## BEGIN Extracted records

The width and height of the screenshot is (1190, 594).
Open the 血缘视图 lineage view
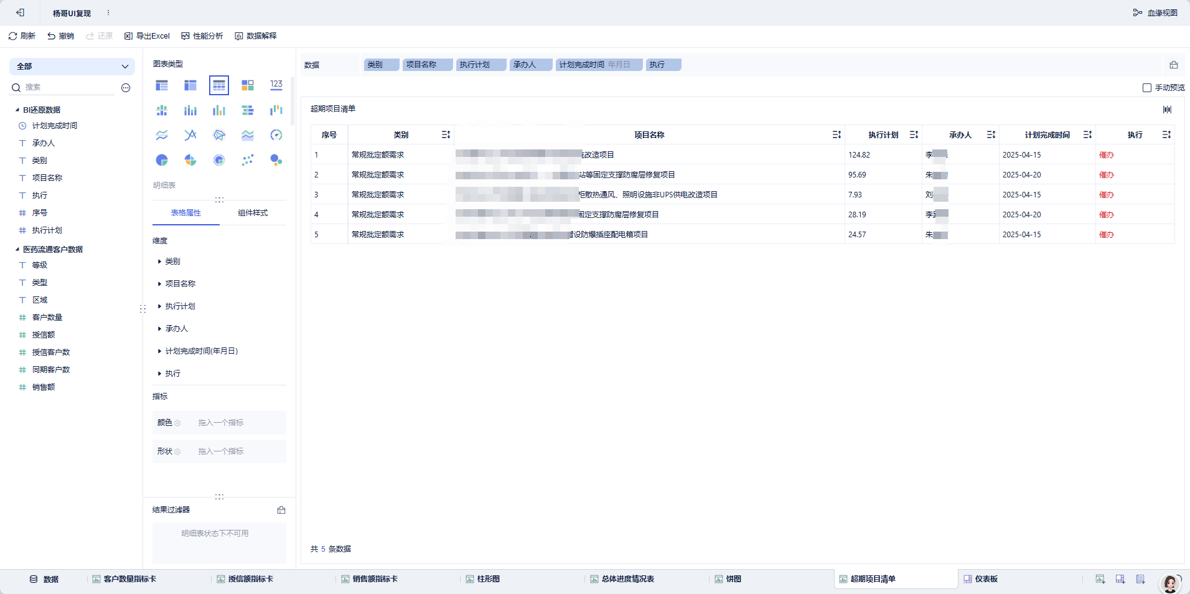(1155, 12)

## END Extracted records
## BEGIN Extracted records

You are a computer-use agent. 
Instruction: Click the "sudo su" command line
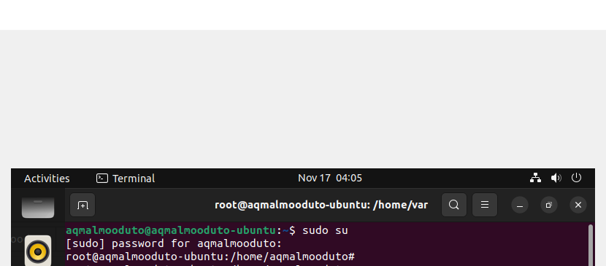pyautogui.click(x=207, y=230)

## END Extracted records

**Task to carry out**
Report the number of lines in the data above that contain the string "width". Provide only the number.

**Answer to the problem**
1